Homélie pour le 3ème dimanche du Temps ordinaire, le 22 janvier 2023, fête de saint Vincent, en l’église Saint-Théodulphe de Trigny

Homélie pour le 3ème dimanche du Temps ordinaire, année A, le 22 janvier 2023, fête de saint Vincent, patron des vignerons, en l’église Saint-Théodulphe de Trigny

Alors qu’après l’Avent et le temps de Noël, l’année liturgique a fait démarrer pour nous le temps dit « ordinaire », la liturgie de la Parole nous fait entendre les débuts de la vie publique de Jésus, après son baptême par Jean et après l’arrestation de celui-ci, nous l’avons entendu, cette année dans le récit de saint Matthieu. Celui-ci prend le temps de nous décrire avec quelques précisions les pérégrinations de Jésus : venu de Judée où il a reçu le baptême et est resté dans l’orbite du Baptiste, il remonte vers le Nord, la Galilée (ceux et celles qui ont eu la chance d’aller en Israël connaissent tout cela), mais non pas dans le village de sa jeunesse. Il se décale un peu, à Capharnaüm, un gros bourg au bord du lac de Tibériade avec une population plus mêlée socialement, culturellement, religieusement, que le très petit Nazareth, une population active du fait du lac, de la pêche et du commerce qu’il permet. A la fin de la péricope, saint Matthieu nous montre Jésus, que l’on suppose désormais accompagné au moins des quatre qu’il vient d’appeler, parcourant toute la Galilée. Avons-nous là, frères et sœurs, quelque lumière pour nous-mêmes en ce dimanche, et spécialement en cette fête de saint Vincent qui nous rassemble en ce jour ? Peut-être que oui, malgré les apparences. Que fait Jésus en effet ? il quitte un petit village que nous pouvons nous imaginer assez homogène, constitué de quelques familles qui se connaissent bien, ferventes sans doute dans leur judaïsme, pour aller s’installer dans une terre de circulation et de passage, celle que le prophète qualifiait de « Galilée des nations ». Il va se mêler à la vie des humains, à la vie active, créative, mouvante, des humains. AU contraire de Jean le Baptiste qui s’était retiré au désert, lui se retire dans le chef-lieu du canton, où il ne cesse d’aller à la rencontre des gens, là où ils travaillent, habitent, échangent, entreprennent. Mais il ne se mêle pas à la vie ordinaire des gens pour y demeurer ; il le fait pour proclamer : « Convertissez-vous, car le Royaume des Cieux est tout proche. »

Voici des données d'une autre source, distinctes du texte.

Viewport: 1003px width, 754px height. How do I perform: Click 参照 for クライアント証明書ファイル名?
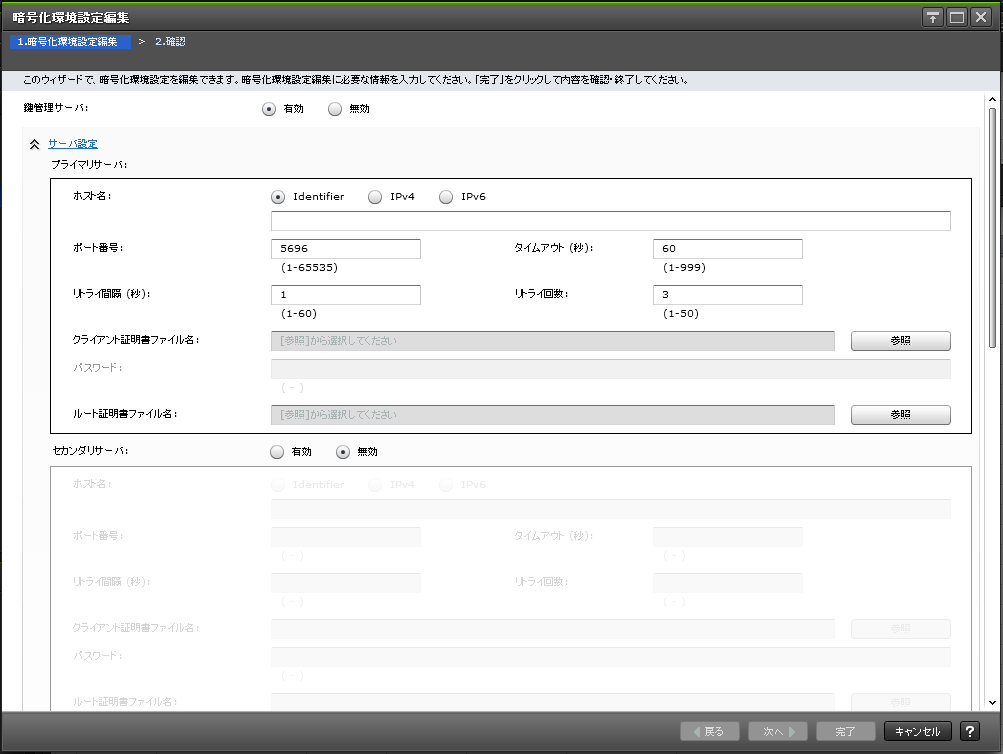pos(900,341)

Comment comprenons-nous cette proximité ? Comme une menace : changez de vie, parce que tout proche est la condamnation ? Nous pourrions penser cela à cause de la prophétie : « Sur ceux qui habitaient le pays et l’ombre de la mort, une lumière s’est levée. » Mais Jésus institue un autre climat lorsqu’il appelle Simon et André en leur disant : « Je vous ferai pêcheurs d’hommes ». Il voit une continuité entre leur métier antérieur et l’activité pour laquelle il veut se les associer de près. Il ne présente pas la pêche comme une activité humiliante ou indigne de l’être humain, seulement il a encore mieux à proposer, mais dans la même ligne. A ces hommes et ces femmes qui vivent comme ils peuvent à Capharnaüm et dans la Galilée des nations d’alors, Jésus ne dit que ce qu’ils vivent est mauvais ; au contraire : « Le Royaume des cieux est tout proche ». Un pas est à franchir donc : « Convertissez-vous », mais non pas parce que vous êtes loin du compte, au contraire peut-être parce que vous y êtes presque : « Le Royaume des cieux est tout proche. »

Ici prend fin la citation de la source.